I am a person who likes nature. I enjoy escaping the confines of town and city whenever I get the chance and appreciate being around trees, grass, dirt, and all that good stuff without concrete, car horns, and strip malls. So whenever I go to a new place, I always make sure to get out of the cities and do something in the great rugged outdoors. This is what brought me to the Cliffs of Moher during my trip to Ireland.

For those of you unfamiliar, the cliffs stand around 300m (900ft) at their highest, and drop directly down at a 90 degree angle into the Atlantic Ocean below, all the while being surrounded by some of the greenest land on planet Earth. And if you decide you want to walk along the ridge all the way to the top, you won't find guard rails or fences, or anything of that sort for protection. Sounds dangerous? Well, at least they give you a fair warning...

Of course, Blake and I did the full walk, and as you can imagine, the weather decided I didn't want to be our friend. One minute it would be sunny, then it would rain, then it would be cold and cloudy. And then there was one element stood out most of all: the wind. But I wouldn't describe the conditions as windy. Oh no. Windy implies a steady breeze and occasional gusts. Windy is the weather in which you fly a kite. These were destructive, unrelenting, hurricane-force winds. I'm not kidding. It got so intense that we were still pelted from the ocean spray all 300m up, and when it got bad, the only thing we could do was dig our feet into the ground and hunch down in order to avoid falling over.

However, we did have some company on our journey. All along the way, groups of animals, such as cows, horses and donkey, lounged around just doing their thing despite the weather. In my head, I pictured them saying. 'Yeah, I see you wind and rain. Do what you want, but I'm a cow and I'm just gonna chew on this grass regardless. And I'm gonna like it." Naturally, Blake and I posed for photos with these stoic animals.

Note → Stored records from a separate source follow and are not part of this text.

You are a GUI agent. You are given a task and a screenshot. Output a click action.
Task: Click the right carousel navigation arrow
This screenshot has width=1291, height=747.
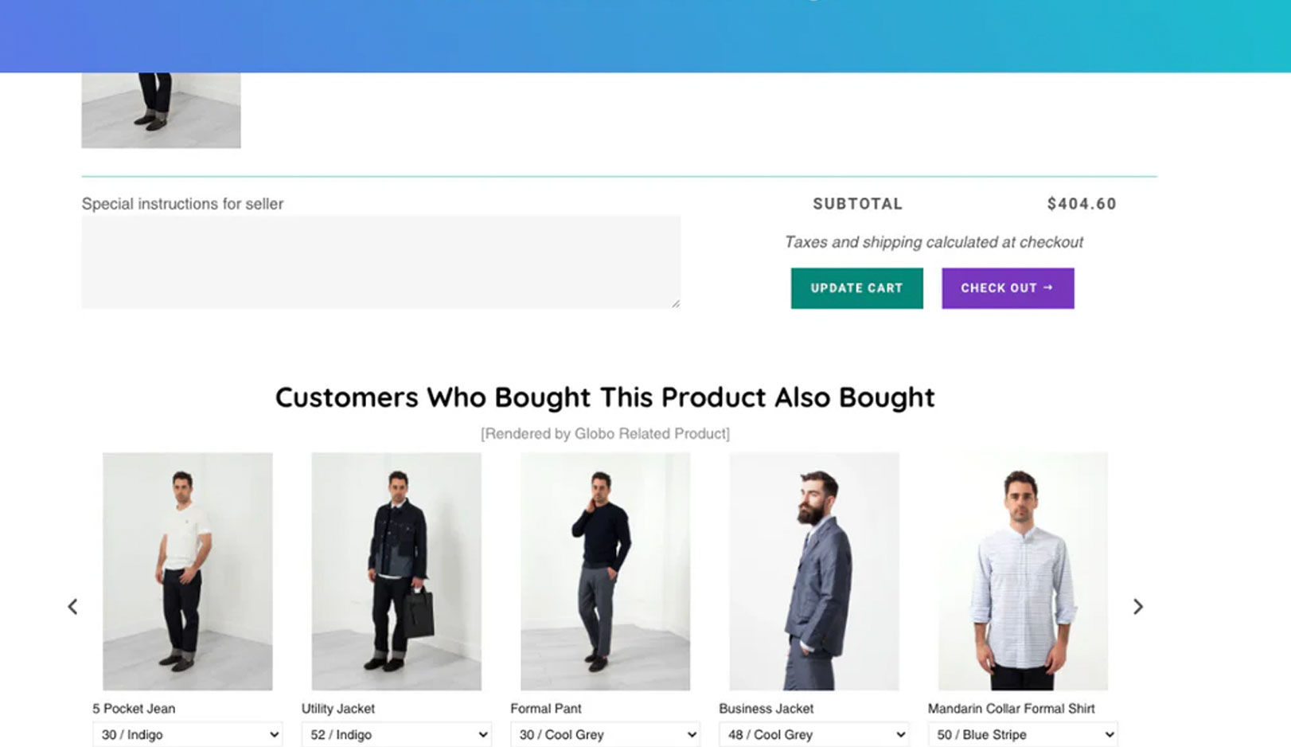click(x=1137, y=606)
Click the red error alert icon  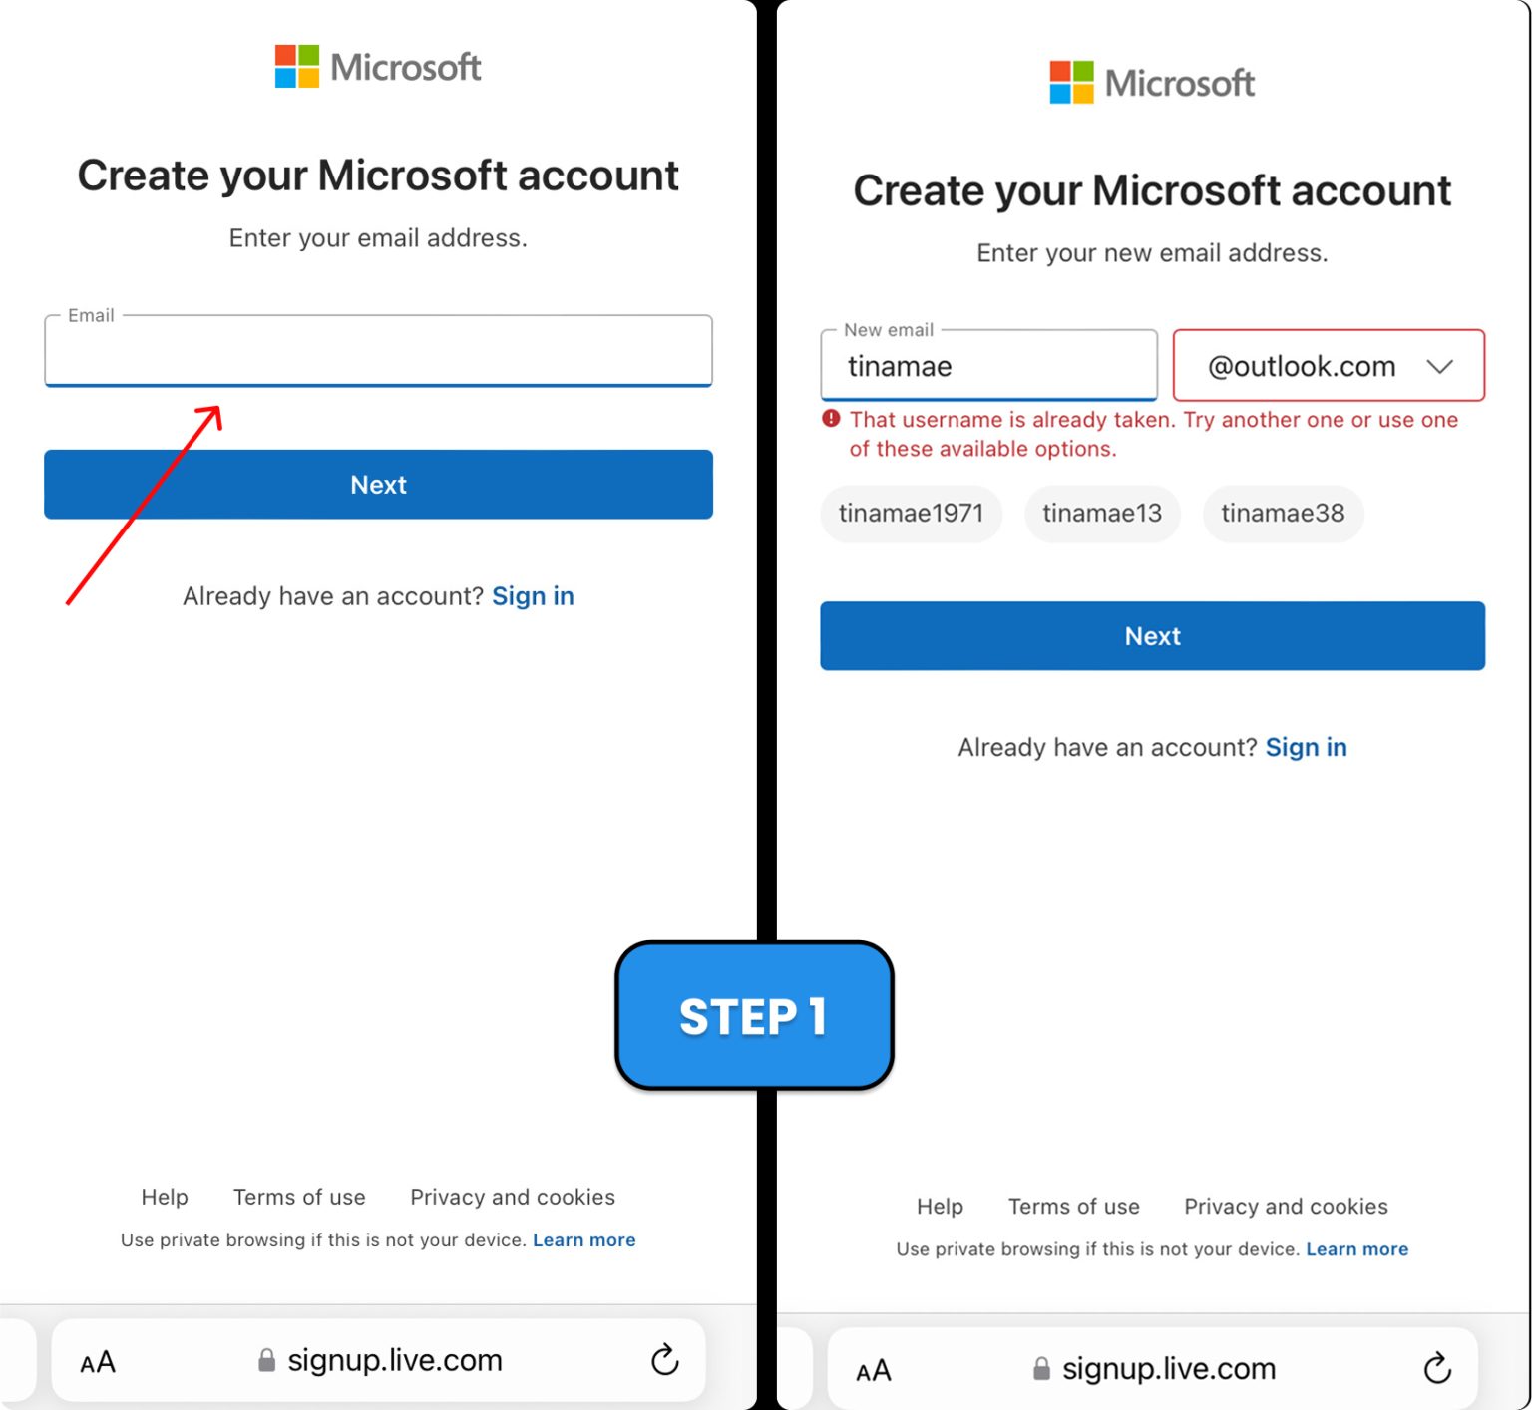(x=832, y=419)
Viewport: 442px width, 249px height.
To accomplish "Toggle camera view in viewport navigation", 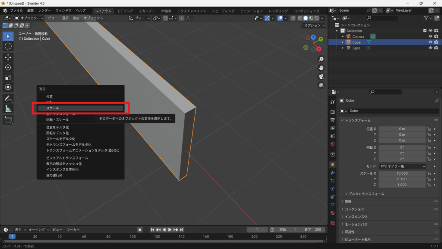I will (321, 77).
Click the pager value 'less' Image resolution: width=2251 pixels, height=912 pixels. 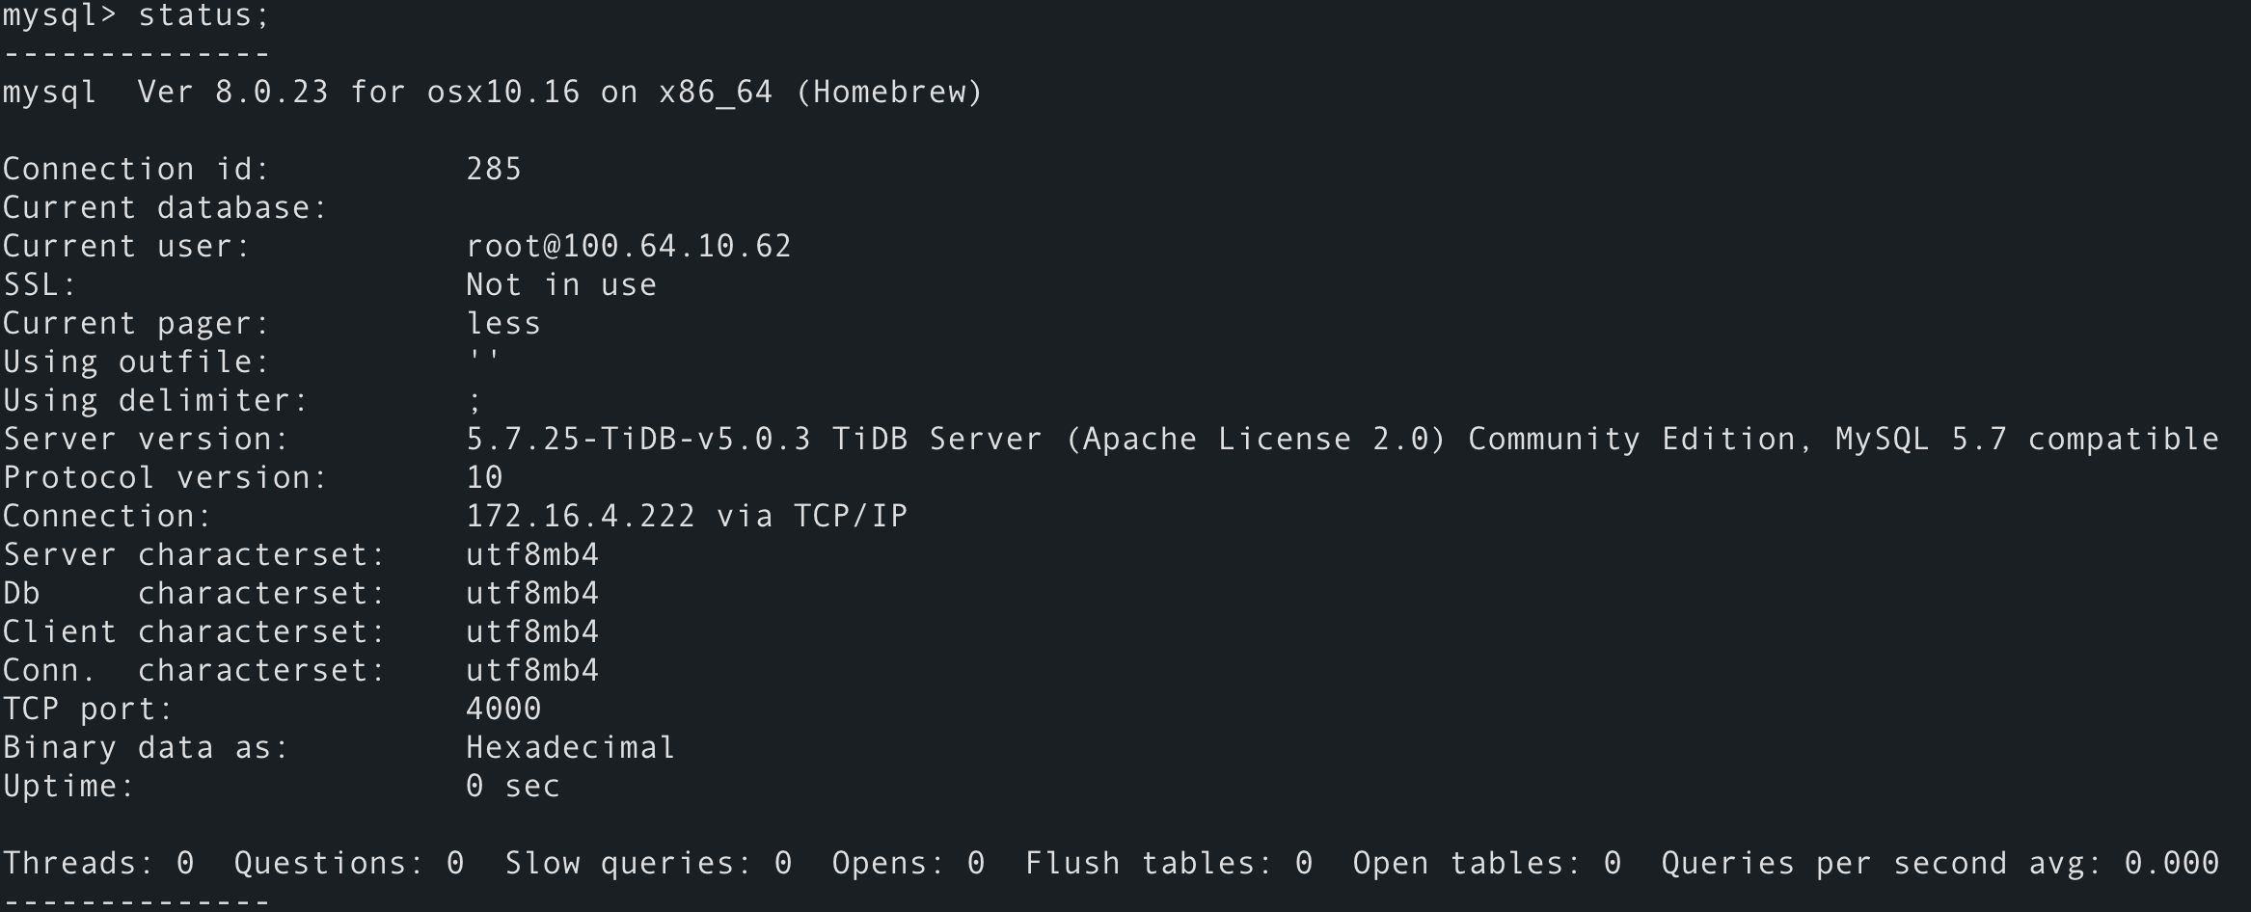[x=503, y=324]
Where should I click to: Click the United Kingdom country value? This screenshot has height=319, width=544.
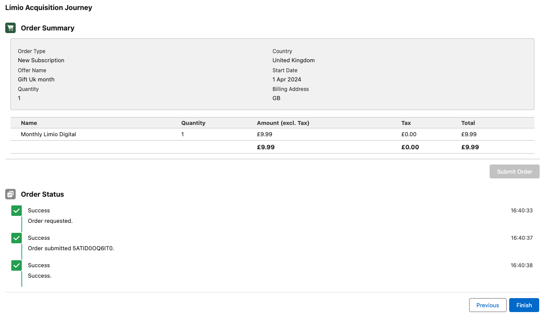tap(293, 60)
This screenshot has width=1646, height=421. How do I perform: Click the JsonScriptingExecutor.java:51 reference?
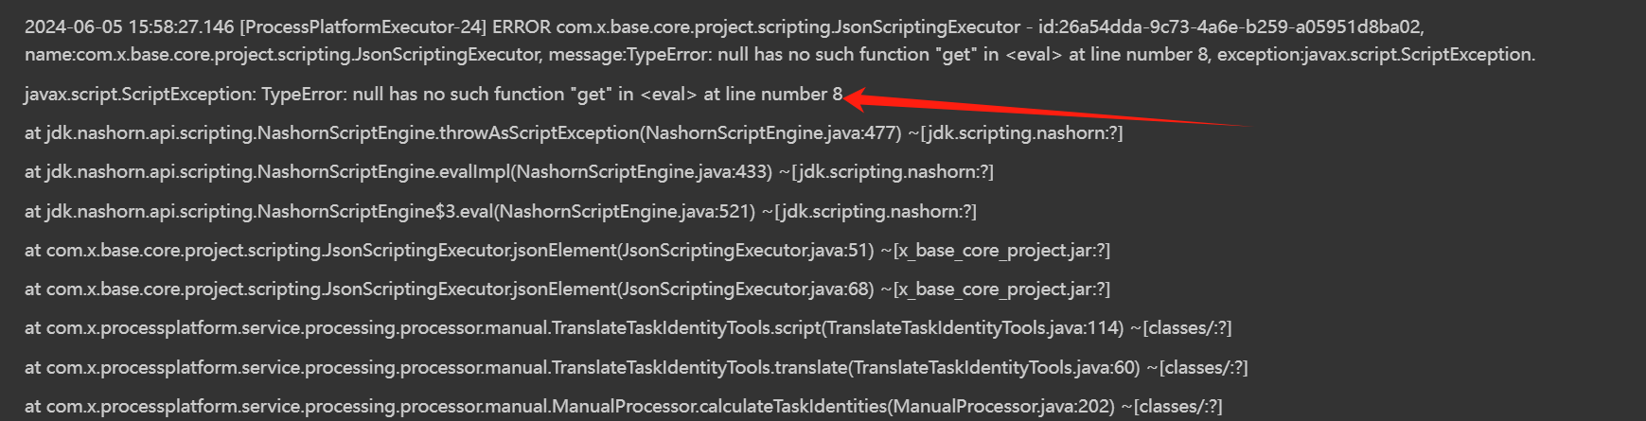pos(747,251)
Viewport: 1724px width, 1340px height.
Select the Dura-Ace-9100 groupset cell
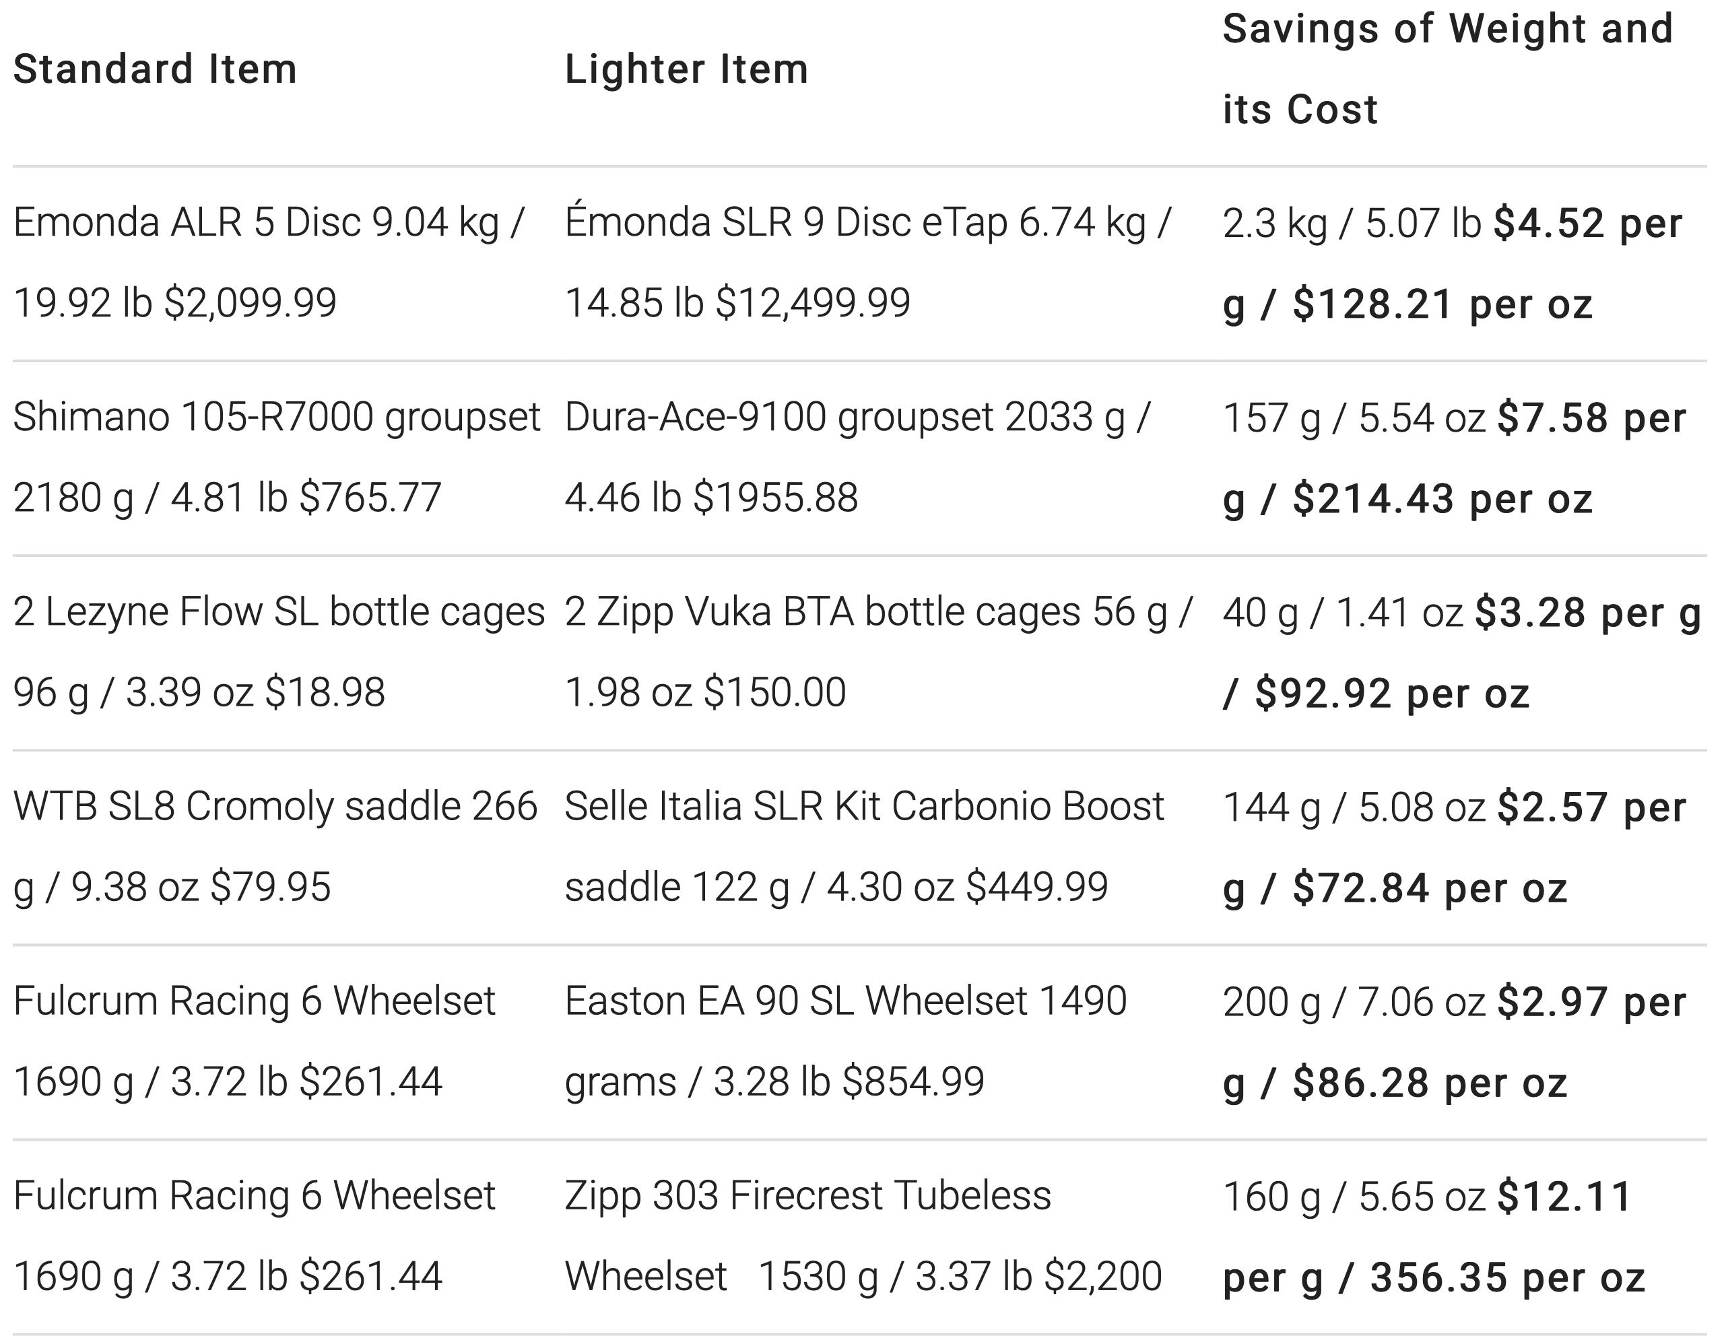858,457
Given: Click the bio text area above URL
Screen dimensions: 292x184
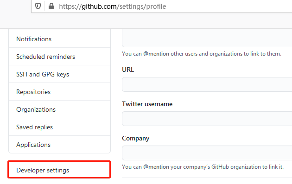Looking at the screenshot, I should 207,38.
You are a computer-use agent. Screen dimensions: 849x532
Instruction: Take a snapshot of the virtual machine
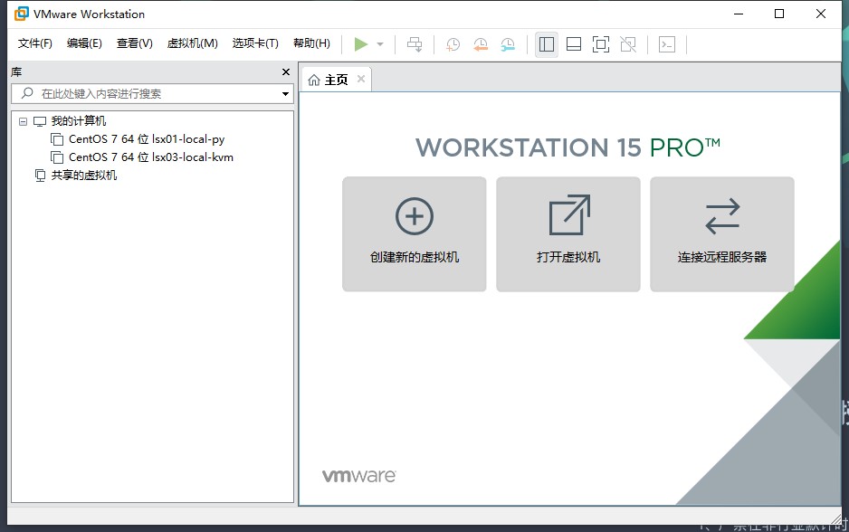coord(453,43)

So, was the multiple hour trek that involved getting soaked and blown over by wind worth it? Of course! The cliffs themselves were unlike anything I had ever seen, and the rolling hills were like a dark green ocean. But the sea and the sky, those more than anything completely took my breath away. The sky, clouds, sun and rain all twisted and turned together, creating blues, purples, reds, grays, and whites so vivid and intertwined, it looked as if the landscape were a tie-dyed shirt designed by Jackson Pollock. And it was always changing, just like the wind and the weather, so with every glance, I was greeted to something new and incredible. I literally could have stared for days on end.

To this day, the Cliffs remain one of the most amazing geographical features I have ever seen, and despite whatever the surrounding weather conditions may be, it is completely worth going to. And come to think of it, the bad weather actually enhanced the whole experience, adding to the challenge and bringing out unbelievable colors in the sea and sky. One thing is for certain though, I will return.